Loss Data Analytics

4.1 Nonparametric Inference

In this section, you learn how to:

Estimate moments, quantiles, and distributions without reference to a parametric distribution
Summarize the data graphically without reference to a parametric distribution
Determine measures that summarize deviations of a parametric from a nonparametric fit
Use nonparametric estimators to approximate parameters that can be used to start a parametric estimation procedure

4.1.1 Nonparametric Estimation

In Section 2.2 for frequency and Section 3.1 for severity, we learned how to summarize a distribution by computing means, variances, quantiles/percentiles, and so on. To approximate these summary measures using a dataset, one strategy is to:

assume a parametric form for a distribution, such as a negative binomial for frequency or a gamma distribution for severity,
estimate the parameters of that distribution, and then
use the distribution with the estimated parameters to calculate the desired summary measure.

This is the parametric approach. Another strategy is to estimate the desired summary measure directly from the observations without reference to a parametric model. Not surprisingly, this is known as the nonparametric An approach to inference that does not rely on references to a parametric model. approach.

Let us start by considering the most basic type of sampling scheme and assume that observations are realizations from a set of random variables $X_1, \ldots, X_n$ that are iid identically and independently distributed draws from an unknown population distribution $F(\cdot)$. An equivalent way of saying this is that $X_1, \ldots, X_n$, is a random sample (with replacement) from $F(\cdot)$. To see how this works, we now describe nonparametric estimators of many important measures that summarize a distribution.

4.1.1.1 Moment Estimators

We learned how to define moments in Section 2.2.2 for frequency and Section 3.1.1 for severity. In particular, the $k$-th moment, $\mathrm{E~}[X^k] = \mu^{\prime}_k$, summarizes many aspects of the distribution for different choices of k. Here, $\mu^{\prime}_k$ is sometimes called the kth population moment to distinguish it from the kth sample moment, \[ \frac{1}{n} \sum_{i=1}^n X_i^k , \] which is the corresponding nonparametric estimator.
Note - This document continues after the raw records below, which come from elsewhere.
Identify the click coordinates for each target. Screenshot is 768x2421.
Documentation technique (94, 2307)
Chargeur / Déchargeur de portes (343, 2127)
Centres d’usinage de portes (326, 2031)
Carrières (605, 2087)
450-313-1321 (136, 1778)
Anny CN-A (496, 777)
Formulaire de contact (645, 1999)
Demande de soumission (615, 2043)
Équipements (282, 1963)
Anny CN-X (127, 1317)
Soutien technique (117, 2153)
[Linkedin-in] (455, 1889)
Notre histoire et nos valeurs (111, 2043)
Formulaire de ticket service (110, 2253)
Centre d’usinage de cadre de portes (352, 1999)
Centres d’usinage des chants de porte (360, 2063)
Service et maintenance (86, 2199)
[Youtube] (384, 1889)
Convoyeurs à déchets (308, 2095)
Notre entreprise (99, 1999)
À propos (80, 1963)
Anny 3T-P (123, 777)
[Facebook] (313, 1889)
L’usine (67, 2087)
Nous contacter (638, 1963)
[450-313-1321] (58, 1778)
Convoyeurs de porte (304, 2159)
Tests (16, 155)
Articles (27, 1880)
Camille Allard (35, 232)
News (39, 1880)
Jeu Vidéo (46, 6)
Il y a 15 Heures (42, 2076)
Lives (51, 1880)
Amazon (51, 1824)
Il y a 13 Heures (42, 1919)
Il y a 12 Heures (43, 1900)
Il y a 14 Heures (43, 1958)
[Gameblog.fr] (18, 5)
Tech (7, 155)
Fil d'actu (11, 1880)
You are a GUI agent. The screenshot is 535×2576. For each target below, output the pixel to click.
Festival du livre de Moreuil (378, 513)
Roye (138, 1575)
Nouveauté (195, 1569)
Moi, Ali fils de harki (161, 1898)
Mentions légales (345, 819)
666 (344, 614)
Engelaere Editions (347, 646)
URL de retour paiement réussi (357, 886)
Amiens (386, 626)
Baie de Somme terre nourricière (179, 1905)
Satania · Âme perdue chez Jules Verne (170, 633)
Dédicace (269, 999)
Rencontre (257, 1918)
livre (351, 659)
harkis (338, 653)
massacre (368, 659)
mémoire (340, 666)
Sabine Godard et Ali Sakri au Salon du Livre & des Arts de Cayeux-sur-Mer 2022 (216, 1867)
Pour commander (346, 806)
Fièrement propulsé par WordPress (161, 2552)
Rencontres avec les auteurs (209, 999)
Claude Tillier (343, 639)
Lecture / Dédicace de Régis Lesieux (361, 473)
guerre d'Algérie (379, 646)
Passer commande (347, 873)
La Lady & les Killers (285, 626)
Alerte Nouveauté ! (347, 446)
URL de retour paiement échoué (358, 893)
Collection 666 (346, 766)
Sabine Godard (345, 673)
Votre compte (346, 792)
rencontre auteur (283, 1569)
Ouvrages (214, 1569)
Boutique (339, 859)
In typical applications, $k$ is a positive integer, although it need not be.

An important special case is the first moment where k=1. In this case, the prime symbol ($\prime$) and the $1$ subscript are usually dropped and one uses $\mu=\mu^{\prime}_1$ to denote the population mean, or simply the mean. The corresponding sample estimator for $\mu$ is called the sample mean, denoted with a bar on top of the random variable: \[ \bar{X} =\frac{1}{n} \sum_{i=1}^n X_i . \] Another type of summary measure of interest is the the $k$-th central moment, $\mathrm{E~} [(X-\mu)^k] = \mu_k$. (Sometimes, $\mu^{\prime}_k$ is called the $k$-th raw moment to distinguish it from the central moment $\mu_k$.). A nonparametric, or sample, estimator of $\mu_k$ is \[ \frac{1}{n} \sum_{i=1}^n \left(X_i - \bar{X}\right)^k . \] The second central moment ($k=2$) is an important case for which we typically assign a new symbol, $\sigma^2 = \mathrm{E~} [(X-\mu)^2]$, known as the variance. Properties of sample moment estimator of the variance such as $n^{-1}\sum_{i=1}^n \left(X_i - \bar{X}\right)^2$ have been studied extensively and so it is natural that many variations have been proposed. The most widely used variation is one where the effective sample size is reduced by one, and so we define \[ s^2 = \frac{1}{n-1} \sum_{i=1}^n \left(X_i - \bar{X}\right)^2. \] Here, the statistic $s^2$ known as the sample variance. Dividing by n-1 instead of n matters little when you have a sample size n in the thousands as is common in insurance applications. Still, the resulting estimator is unbiased in the sense that $\mathrm{E~} s^2 = \sigma^2$, a desirable property particularly when interpreting results of an analysis.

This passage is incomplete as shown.